There is a wonderful article about a lightweight notification system built in Swift, by Mike Ash: (https://www.mikeash.com/pyblog/friday-qa-2015-01-23-lets-build-swift-notificat
Well, the documentation on Grand Central Dispatch is fairly vague about the inner workings & the exact costs of dispatch queues, however it does state that:
GCD provides and manages FIFO queues to which your application can submit tasks in the form of block objects. Blocks submitted to dispatch queues are executed on a pool of threads fully managed by the system.
So, it sounds like queues are no more than an interface for queueing blocks through a thread pool, and therefore have no/minimal impact on performance when idle.
The conceptual documentation also states that:
You can create as many serial queues as you need
Which definitely sounds like there's almost a trivial cost with creating serial a dispatch queue, and leaving it idle.
Furthermore, I decided to test creating 10,000 serial and concurrent dispatch queues on an app with some Open GL content, and didn't find that the performance was impacted in any way, the FPS remained the same, and it only utilised an extra 4MB of RAM (~400 bytes for a single queue).
In terms of using an OS_SPINLOCK instead of dispatch queues, Apple is very clear in it's documentation about migrating away threads that GCD is more efficient than using standard locks (at least in contended cases).

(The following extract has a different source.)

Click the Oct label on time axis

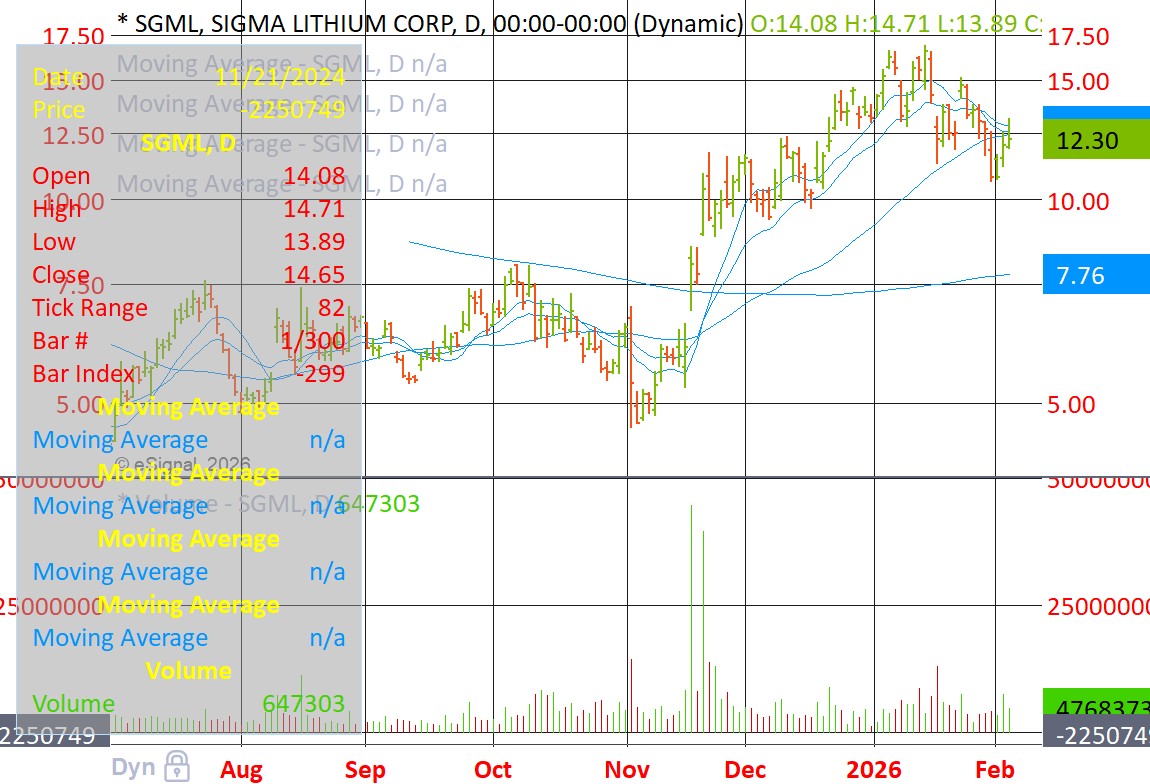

Replacing your lock-based code with queues eliminates many of the penalties associated with locks and also simplifies your remaining code. Instead of using a lock to protect a shared resource, you can instead create a queue to serialize the tasks that access that resource. Queues do not impose the same penalties as locks. For example, queueing a task does not require trapping into the kernel to acquire a mutex.
Although it's also worth noting that you can always release a queue if you're not using it and re-create it later when it needs using again, if you are concerned about memory.
Dispatch queues are the way to go. You don't need to worry too much about creating lots of queues and not using them, and they're certainly more efficient than locks.
Edit: You actually found that a spinlock is faster in un-contended situations, so you'll probably want to use that for this!